• **Excerpt**:
[start]
Art Marketing Action: Believe

Patrick Howe, Yellow Leaves. Oil on canvas, each panel is 18 x 18 inches. ©The Artist

Patrick Howe, Yellow Leaves. Oil on canvas, each panel is 18 x 18 inches. ©The Artist

In 2004 I received a phone message from an alert member who had stumbled upon the current episode of “The Apprentice” and said I had to see it. Knowing that I was two hours behind her, I’d be able to catch it. Fortunately, I got her message in time.

The weekly competition in that episode was for each of the two teams to arrange an art opening for a single artist of their choosing. Whoever sold the most art at the opening won the stage. It was that simple.

The teams visited four artists and each selected the one they wanted to work with. One team ended up selling over $13,000 worth of art, while the other sold a single work for $869. Why the big difference? The losing team selected the artist based on the price of her art. No one on that team seemed to like the artist’s work, but it commanded higher prices. So the logic went that they would have to sell less of it in order to win the competition. Big error!
[end]
• **Material provided**:
[start]
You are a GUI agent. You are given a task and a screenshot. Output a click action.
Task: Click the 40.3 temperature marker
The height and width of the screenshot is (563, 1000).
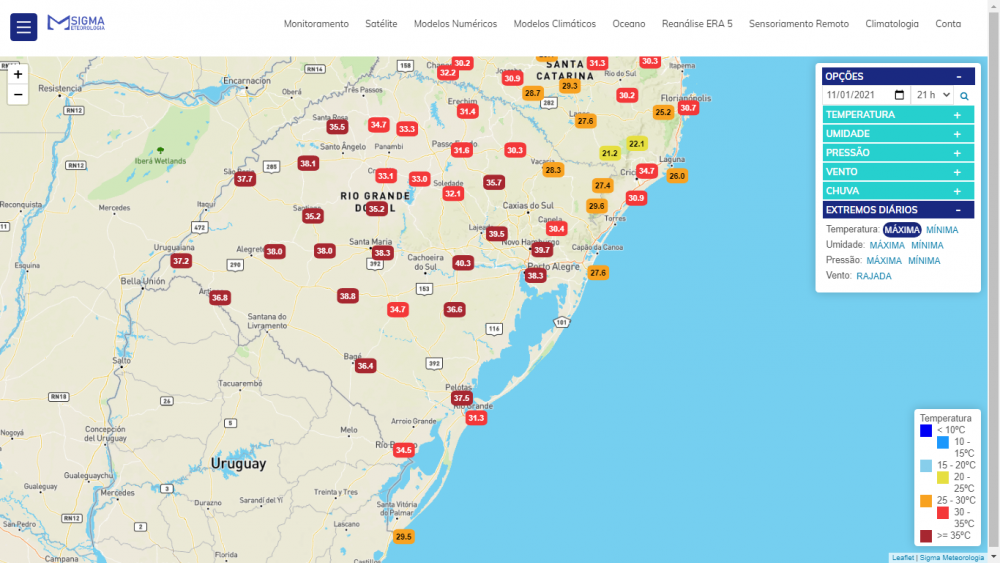(x=462, y=263)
[end]
• **Required work**:
1. Decide whether each statement agrees with the art marketing post: (a) One team sold a single work for $869. (b) The teams visited six artists. (c) The losing team chose its artist based on the price of her art. Answer yes or no for each and quote the deciding words of the post.
2. From the art marketing post, print the passage that begins at the words "The teams visited" and stops after "competition. Big error!".
The material has no connection to the art marketing post.

• **Task-by-task solutions**:
1.
(a) Yes: "the other sold a single work for $869"
(b) No: "The teams visited four artists"
(c) Yes: "The losing team selected the artist based on the price of her art."

2.
The teams visited four artists and each selected the one they wanted to work with. One team ended up selling over $13,000 worth of art, while the other sold a single work for $869. Why the big difference? The losing team selected the artist based on the price of her art. No one on that team seemed to like the artist’s work, but it commanded higher prices. So the logic went that they would have to sell less of it in order to win the competition. Big error!